EU-Agrarkommissarin Fischer Boel hat davor gewarnt, die Subventionen für die Landwirte bereits jetzt zu kürzen. Die Politikerin sagte bei einem Treffen der EU-Landwirtschaftsminister im finnischen Oulu, den Bauern sei zuletzt Sicherheit bis zum Jahr 2013 zugesagt worden. Dies Versprechen müsse die EU auch halten. Derweil meldet die "Financial Times Deutschland", Rumänien und Bulgarien sollten nach einem EU-Beitritt Kürzungen von 25 Prozent bei den Agrarsubventionen hinnehmen, wenn sie keine strengen Kontrollen bei der Verwendung der Gelder garantierten. Die Zeitung beruft sich auf einen Verordnungsentwurf der Europäischen Kommission.

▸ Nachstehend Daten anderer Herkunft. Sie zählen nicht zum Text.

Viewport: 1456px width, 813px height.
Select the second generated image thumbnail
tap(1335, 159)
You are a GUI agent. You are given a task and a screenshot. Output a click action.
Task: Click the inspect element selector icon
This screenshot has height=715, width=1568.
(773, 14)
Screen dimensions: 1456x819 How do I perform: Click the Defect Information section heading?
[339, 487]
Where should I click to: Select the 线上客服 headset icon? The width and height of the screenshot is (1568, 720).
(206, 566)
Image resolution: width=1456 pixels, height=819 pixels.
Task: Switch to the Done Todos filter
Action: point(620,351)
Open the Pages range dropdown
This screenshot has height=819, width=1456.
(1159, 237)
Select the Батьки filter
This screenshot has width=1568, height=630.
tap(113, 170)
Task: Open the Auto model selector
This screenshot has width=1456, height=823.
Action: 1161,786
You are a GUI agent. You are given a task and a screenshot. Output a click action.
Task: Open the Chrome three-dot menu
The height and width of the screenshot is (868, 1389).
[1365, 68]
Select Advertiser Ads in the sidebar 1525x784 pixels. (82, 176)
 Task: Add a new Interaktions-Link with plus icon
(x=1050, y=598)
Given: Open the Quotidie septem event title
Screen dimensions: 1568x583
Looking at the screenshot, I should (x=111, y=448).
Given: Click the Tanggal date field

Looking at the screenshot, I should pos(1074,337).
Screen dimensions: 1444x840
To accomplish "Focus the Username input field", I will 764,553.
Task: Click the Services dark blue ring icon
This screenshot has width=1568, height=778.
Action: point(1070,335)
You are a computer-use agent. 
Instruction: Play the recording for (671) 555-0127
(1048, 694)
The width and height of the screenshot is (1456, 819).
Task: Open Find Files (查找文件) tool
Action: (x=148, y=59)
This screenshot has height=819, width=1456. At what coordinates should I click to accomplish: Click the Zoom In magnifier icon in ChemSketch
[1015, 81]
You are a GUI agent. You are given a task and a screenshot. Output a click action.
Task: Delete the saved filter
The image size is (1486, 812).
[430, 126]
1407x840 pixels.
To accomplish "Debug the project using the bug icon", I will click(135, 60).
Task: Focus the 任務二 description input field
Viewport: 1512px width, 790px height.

EU-Kommissarin: Zahlungen für Landwirte bis 2013 garantieren

(dpa) - EU-Agrarkommissarin Mariann Fischer Boel will drastische Einschnitte in die milliardenschweren Zahlungen an Europas Landwirte bis 2013 verhindern. Zu Beginn eines Treffens der EU-Landwirtschaftsminister am Sonntag im finnischen Oulu sagte Fischer Boel, den Bauern sei bei der Agrarreform 2003 Sicherheit versprochen worden. Das Versprechen müsse die EU halten. Die Minister wollen bis zum kommenden Dienstag unter finnischer Ratspräsidentschaft über die Zukunft der gemeinsamen Agrarpolitik beraten. Entscheidungen stehen bei dem informellen Treffen nicht an.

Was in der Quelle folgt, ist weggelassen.